*Description of the task*.
Return the exact lines spanning from the line with "Where should I click to: Expand" through the last line of the entries, boundaries included, and no others.

===============

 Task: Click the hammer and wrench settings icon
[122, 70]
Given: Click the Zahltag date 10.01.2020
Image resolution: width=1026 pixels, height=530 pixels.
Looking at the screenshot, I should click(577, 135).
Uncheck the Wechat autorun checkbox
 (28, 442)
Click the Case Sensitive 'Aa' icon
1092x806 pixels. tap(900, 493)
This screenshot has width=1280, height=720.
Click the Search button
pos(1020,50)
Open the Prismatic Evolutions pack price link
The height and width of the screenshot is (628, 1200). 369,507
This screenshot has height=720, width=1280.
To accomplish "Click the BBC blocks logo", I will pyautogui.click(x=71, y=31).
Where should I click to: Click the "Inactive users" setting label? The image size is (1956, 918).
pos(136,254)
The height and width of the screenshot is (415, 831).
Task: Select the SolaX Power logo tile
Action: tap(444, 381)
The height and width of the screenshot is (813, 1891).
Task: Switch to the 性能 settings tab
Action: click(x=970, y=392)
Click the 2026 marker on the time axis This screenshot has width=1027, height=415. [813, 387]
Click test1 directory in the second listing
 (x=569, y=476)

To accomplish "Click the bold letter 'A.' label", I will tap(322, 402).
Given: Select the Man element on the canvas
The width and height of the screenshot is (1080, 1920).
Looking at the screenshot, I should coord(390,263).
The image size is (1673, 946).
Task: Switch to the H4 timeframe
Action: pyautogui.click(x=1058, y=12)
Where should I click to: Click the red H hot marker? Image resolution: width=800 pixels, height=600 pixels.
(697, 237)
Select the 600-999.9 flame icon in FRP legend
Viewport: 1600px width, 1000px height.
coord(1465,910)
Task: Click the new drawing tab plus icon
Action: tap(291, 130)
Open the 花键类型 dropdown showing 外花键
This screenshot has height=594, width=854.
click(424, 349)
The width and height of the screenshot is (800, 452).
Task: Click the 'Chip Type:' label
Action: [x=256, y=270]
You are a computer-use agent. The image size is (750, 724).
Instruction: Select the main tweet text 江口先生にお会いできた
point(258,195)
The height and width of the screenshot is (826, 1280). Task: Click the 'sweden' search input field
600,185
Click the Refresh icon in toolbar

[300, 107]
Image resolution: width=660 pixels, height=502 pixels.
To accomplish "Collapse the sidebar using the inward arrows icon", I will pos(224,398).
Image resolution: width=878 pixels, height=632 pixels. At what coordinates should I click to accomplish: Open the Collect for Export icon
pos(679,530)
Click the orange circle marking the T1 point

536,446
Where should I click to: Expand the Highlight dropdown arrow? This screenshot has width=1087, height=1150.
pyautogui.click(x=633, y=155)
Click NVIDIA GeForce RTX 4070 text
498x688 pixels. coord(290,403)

===============

*Response*.
Where should I click to: Expand the Highlight dropdown arrow? This screenshot has width=1087, height=1150.
pyautogui.click(x=633, y=155)
Click NVIDIA GeForce RTX 4070 text
498x688 pixels. coord(290,403)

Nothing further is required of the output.